About the job
About Etched
Etched is pioneering the development of the world's first AI inference system explicitly engineered for transformers, providing over 10x greater performance while significantly reducing costs and latency compared to traditional solutions. Our Etched ASICs enable the creation of products that were previously unattainable with GPUs, such as real-time video generation models and deeply parallel chain-of-thought reasoning agents. With substantial backing from leading investors and a team of top-tier engineers, Etched is reshaping the infrastructure for one of the fastest-growing industries in history.
Job Summary
We invite you to join our innovative team as a Software Engineer - Performance Tools. In this pivotal role, you will spearhead the development of an advanced performance analysis tool specifically designed for Sohu. Your expertise will be crucial in creating essential tools that empower our ML engineers and clients to comprehend workload behaviors, pinpoint performance limitations, and fully harness the potential of Sohu in accelerating the most demanding ML applications globally. This unique opportunity allows you to influence the performance analysis landscape for groundbreaking hardware from its inception.
Key Responsibilities
Tool Architecture & Design: Lead the architecture and design of a robust performance analysis suite, incorporating data collection mechanisms, processing pipelines, analysis engines, and user interfaces (CLI and/or GUI).

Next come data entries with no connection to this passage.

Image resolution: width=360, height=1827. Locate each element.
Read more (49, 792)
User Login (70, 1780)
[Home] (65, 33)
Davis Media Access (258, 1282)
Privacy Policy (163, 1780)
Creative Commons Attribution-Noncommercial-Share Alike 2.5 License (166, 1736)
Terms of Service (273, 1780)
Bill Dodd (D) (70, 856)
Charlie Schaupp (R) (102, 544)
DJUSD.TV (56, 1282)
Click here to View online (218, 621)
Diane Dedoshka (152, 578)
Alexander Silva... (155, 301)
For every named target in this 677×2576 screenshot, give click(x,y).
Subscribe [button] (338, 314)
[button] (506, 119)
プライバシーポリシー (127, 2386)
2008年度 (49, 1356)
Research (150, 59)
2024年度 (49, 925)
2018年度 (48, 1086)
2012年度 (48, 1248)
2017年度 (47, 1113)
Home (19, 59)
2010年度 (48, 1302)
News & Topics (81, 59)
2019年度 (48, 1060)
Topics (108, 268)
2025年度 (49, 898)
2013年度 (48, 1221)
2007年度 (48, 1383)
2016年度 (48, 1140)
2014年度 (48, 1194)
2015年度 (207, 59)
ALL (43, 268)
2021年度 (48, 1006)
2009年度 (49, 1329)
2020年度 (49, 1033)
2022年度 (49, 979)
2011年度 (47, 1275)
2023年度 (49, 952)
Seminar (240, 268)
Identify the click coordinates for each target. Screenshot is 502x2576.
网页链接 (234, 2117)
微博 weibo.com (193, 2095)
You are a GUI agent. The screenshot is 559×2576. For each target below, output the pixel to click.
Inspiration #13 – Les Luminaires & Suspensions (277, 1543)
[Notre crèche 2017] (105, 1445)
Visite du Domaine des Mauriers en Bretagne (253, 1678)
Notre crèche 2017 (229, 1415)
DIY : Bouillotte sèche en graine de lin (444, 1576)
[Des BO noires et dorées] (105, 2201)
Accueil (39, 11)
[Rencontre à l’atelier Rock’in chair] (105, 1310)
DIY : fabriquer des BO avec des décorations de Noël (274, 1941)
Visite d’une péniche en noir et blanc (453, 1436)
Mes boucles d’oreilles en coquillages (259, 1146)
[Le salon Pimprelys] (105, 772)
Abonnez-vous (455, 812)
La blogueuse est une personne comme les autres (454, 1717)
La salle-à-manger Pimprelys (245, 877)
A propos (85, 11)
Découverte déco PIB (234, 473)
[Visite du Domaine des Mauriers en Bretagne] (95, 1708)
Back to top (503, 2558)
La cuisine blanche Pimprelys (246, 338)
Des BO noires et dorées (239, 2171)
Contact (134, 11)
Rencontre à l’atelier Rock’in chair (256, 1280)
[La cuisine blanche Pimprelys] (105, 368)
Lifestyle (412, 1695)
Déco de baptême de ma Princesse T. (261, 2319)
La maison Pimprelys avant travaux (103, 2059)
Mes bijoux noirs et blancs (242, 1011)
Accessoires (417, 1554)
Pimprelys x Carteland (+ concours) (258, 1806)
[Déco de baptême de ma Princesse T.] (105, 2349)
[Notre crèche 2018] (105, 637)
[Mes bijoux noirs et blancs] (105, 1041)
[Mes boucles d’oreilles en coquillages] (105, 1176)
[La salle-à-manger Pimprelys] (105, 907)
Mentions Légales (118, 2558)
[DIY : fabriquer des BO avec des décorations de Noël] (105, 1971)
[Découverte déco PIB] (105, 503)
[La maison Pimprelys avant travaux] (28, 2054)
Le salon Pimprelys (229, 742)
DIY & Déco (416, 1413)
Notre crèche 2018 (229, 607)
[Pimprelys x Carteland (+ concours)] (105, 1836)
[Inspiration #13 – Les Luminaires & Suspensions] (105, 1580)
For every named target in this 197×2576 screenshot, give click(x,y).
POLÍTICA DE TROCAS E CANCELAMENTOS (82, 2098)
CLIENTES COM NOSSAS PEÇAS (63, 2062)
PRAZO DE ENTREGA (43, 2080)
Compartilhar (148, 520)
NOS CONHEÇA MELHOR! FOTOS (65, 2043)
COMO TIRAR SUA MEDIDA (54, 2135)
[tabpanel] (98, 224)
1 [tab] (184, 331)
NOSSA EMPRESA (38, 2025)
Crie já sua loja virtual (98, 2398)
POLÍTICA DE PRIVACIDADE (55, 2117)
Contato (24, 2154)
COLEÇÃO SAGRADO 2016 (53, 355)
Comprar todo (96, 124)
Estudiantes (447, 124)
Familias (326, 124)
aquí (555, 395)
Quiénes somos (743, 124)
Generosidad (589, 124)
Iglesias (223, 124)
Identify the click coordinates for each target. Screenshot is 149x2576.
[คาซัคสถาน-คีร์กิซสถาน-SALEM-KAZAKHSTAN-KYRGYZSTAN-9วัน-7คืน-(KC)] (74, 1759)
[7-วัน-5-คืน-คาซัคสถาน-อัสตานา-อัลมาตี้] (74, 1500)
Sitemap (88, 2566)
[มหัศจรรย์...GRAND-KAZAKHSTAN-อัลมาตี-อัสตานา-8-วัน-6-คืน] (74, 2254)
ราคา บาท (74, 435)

Low-Level Data Collection: Create reliable methods to gather performance data directly from our custom ML accelerator hardware (e.g., hardware performance counters, execution unit status, memory access patterns) through driver interfaces or other means.
Host & System Tracing: Establish tracing for host-side API interactions (runtime libraries, driver communications) and system-level events (CPU activity, PCIe traffic, memory usage, network contention) associated with Sohu workloads.
Data Correlation & Synchronization: Develop and implement methodologies for accurately correlating performance events across host CPUs, device drivers, PCIe buses, multiple accelerators, and various hosts, ensuring precise time synchronization.
Performance Analysis Engine: Construct analysis modules to automatically interpret the collected trace and counter data, identifying key performance limits (e.g., compute-bound, memory bandwidth-bound, latency-bound, PCIe-bound).